Les deux volets du projet d’innovation ont été conçus et validés en utilisant une méthode de recherche de développement en éducation (Loiselle, 2001 ; Van der Maren, 1995). La recherche de développement vise à résoudre un problème dans le champ de la pratique. Tout en relevant de cet enjeu pragmatique, elle s’avère pertinente dans une perspective de recherche en éducation (Van der Maren, 1995) qui favorise l’intégration de la recherche et de la pratique. Loiselle (2001) présente deux types de recherche de développement. Les deux volets du projet d’innovation appartiennent au type 1 : recherches […]centrées sur le développement d’un produit, d’un programme ou d’un procédé éducatif (p. 81). Il s’agit, dans ce cas, de deux dispositifs, l’un de formation et d’accompagnement des personnes candidates à la reconnaissance des acquis expérientiels ; l’autre, de validation de ces acquis par un comité d’experts. Selon Loiselle, dans ce type de recherche, les processus de conception, de réalisation, de mise à l’essai et d’évaluation du produit font l’objet de descriptions et d’analyses. Il suggère, pour la collecte des données, des questionnaires et des entrevues, ainsi que l’observation directe pendant la mise à l’essai. Pour ne pas nous immiscer dans le processus et risquer d’interférer dans le déroulement des cours, de l’accompagnement individuel et de la délibération des experts, nous n’avons pas fait appel à l’observation. Nous avons plutôt analysé le contenu des comptes rendus des réunions de l’équipe de coordination et des comités d’experts, ainsi que celui des journaux de bord des personnes-ressources.
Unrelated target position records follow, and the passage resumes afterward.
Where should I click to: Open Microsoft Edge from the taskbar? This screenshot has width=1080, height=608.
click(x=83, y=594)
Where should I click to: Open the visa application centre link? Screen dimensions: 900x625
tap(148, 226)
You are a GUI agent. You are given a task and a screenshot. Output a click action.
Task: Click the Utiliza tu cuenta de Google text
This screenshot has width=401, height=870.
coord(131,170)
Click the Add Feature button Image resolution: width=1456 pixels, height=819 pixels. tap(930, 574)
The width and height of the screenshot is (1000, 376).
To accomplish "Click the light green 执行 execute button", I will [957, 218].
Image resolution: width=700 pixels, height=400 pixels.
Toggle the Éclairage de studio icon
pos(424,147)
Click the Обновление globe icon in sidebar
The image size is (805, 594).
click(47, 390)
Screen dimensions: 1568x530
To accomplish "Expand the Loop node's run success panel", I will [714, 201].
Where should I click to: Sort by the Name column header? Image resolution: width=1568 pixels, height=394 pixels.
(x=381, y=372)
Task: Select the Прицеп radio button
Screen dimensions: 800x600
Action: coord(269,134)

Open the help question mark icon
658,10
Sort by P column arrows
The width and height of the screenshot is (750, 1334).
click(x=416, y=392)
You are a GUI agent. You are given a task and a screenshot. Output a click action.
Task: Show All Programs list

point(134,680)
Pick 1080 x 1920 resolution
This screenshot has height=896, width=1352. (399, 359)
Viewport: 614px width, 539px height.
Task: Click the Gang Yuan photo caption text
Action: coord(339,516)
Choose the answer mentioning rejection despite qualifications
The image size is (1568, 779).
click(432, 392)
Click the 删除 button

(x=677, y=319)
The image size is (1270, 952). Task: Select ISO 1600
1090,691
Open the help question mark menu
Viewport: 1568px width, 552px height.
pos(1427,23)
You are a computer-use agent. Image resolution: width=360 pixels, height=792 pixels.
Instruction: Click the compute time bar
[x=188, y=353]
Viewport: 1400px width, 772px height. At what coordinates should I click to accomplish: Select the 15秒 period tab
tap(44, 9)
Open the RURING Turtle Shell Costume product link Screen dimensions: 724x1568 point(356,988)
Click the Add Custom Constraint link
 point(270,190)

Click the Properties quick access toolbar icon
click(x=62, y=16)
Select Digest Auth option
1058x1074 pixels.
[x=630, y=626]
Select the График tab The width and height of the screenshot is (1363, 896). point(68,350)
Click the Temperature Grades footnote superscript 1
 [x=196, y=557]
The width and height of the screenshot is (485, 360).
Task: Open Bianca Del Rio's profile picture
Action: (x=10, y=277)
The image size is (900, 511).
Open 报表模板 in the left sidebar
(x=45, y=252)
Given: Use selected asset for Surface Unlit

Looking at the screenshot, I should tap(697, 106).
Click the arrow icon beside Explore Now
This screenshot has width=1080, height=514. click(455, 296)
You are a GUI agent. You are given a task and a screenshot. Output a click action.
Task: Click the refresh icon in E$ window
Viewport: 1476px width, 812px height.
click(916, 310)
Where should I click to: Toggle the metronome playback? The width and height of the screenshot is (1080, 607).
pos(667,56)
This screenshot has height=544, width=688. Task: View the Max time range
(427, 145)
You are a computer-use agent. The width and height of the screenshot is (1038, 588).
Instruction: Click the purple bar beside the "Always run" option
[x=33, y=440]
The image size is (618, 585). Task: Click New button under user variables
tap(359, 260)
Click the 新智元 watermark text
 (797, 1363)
4.2 Méthodologie et résultats pour le volet 1 : Soutien et accompagnement des personnes candidates

4.2.1 Méthodologie

Cette section comprendra les subdivisions suivantes : Sujets, Déroulement (dispositif de formation et d’accompagnement), Instrumentation, Méthode d’analyse des données et Considérations éthiques.

Sujets

Au cours de l’expérimentation, 18 personnes ont participé au volet 1 en suivant l’activité de formation et d’accompagnement, offerte à deux reprises par deux membres de l’équipe de coordination (deux cochercheures) du projet. Nous avons convenu que les personnes inscrites devaient avoir cumulé au moins cinq années d’expérience en enseignement au collégial. C’est, selon nous, la durée minimale nécessaire pour développer des acquis expérientiels susceptibles de donner lieu à une reconnaissance des acquis dans le cadre de nos programmes de 2e cycle. Ces personnes ont été conviées à participer au projet sur une base expérimentale. Elles ont aussi été invitées à participer, au terme du cours, à une discussion de groupe dans le but de recueillir des données visant à valider le dispositif.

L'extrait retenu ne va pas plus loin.